Pregnancy comes with a long list of appointments, decisions, and tests, and at some point, a doctor may mention a maternal serum screening test. For many people, this is the first time they hear the term, and the natural question is: what exactly does it look for, and why does it matter?
It is worth understanding this before the appointment, not after. The test itself is simple, just a blood draw, but what it tells you is far from trivial.

What the Test Is Actually Measuring
The blood drawn during a maternal serum screening test is analyzed for specific proteins and hormones produced by the placenta or the baby during pregnancy. The levels of these markers, whether higher or lower than typical for that stage of pregnancy, can point to certain genetic or structural conditions in the fetus.
The test does not give a yes-or-no answer. It gives a risk estimate. Think of it less like a diagnostic test and more like a probability calculation. If the risk appears elevated, the next step would usually be a more definitive test, such as amniocentesis or chorionic villus sampling. The serum screening itself is non-invasive and carries no risk to the pregnancy.
The markers vary depending on the trimester in which the test is performed. In the first trimester, the focus is typically on PAPP-A (a placental protein) and free beta-hCG (a hormone). In the second trimester, panels expand to include AFP, estriol, inhibin-A, and sometimes others. Each of these has a specific role in flagging different conditions, which is why the combination of markers matters.
Conditions the Screening Looks For
Down Syndrome (Trisomy 21) is probably the most widely known condition that this test assesses. It occurs when a baby has an extra copy of chromosome 21 and is associated with varying degrees of intellectual disability, certain physical features, and sometimes heart defects. It comes up more often than expected in general population screening, which is part of why this test is recommended for all pregnant women, not just those considered high-risk.
Trisomy 18, also called Edwards syndrome, involves an extra chromosome 18. The developmental impact is severe, and many pregnancies affected by this condition do not reach full term. When they do, the baby often faces significant medical complications from birth.
Trisomy 13, or Patau syndrome, is caused by an extra chromosome 13 and is associated with serious brain, heart, and physical abnormalities. Like Trisomy 18, it is a condition where early awareness can help families and healthcare teams prepare accordingly.
Neural tube defects are a category of structural birth defects that occur when the brain or spinal cord does not form properly in the first weeks of pregnancy. Spina bifida is the most common example. The second-trimester panel, particularly through AFP levels, is better suited for identifying this risk; first-trimester screening alone does not assess it. This is something to discuss with a doctor when deciding which panel to choose.
Beyond chromosomal conditions, some extended panels can also flag elevated risk for pre-eclampsia, a blood pressure disorder that can develop later in pregnancy. This is a more recent addition to screening protocols and relies on a marker called PlGF, along with other clinical inputs.

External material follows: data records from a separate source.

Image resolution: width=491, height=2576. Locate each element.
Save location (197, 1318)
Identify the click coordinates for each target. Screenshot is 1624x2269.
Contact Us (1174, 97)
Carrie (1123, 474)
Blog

Who Should Consider Getting Screened
The short answer is: most pregnant women. Screening is generally offered to everyone, though certain factors place some pregnancies at higher statistical risk, such as women over 35, those with a personal or family history of chromosomal conditions, pregnancies conceived through assisted reproduction, or cases where an ultrasound has flagged something unusual.
That said, a low-risk result does not rule out all conditions, and a high-risk result is not a diagnosis. Both of those things are worth keeping in mind when reading results.
MedGenome’s maternal serum screening panels use DELFIA technology, one of the few biochemistry platforms certified by the Fetal Medicine Foundation (FMF), a global body that sets standards for prenatal screening accuracy. The carrier screening test is another option that doctors sometimes recommend alongside or following serum screening, depending on family history and clinical context.
A Note on Timing
One thing that gets overlooked is that the window for each screening type is specific. First-trimester panels are generally performed between 9 and 13 weeks, while second-trimester panels are performed between 15 and 21 weeks. Missing these windows means the test cannot be performed at that stage, which is why keeping track of gestational age and upcoming appointments matters more than it might seem in the early weeks.
Having a clear conversation with a healthcare provider about which panel fits the pregnancy timeline and what each panel screens for tends to make the whole process feel more manageable and less like a blur of medical terminology.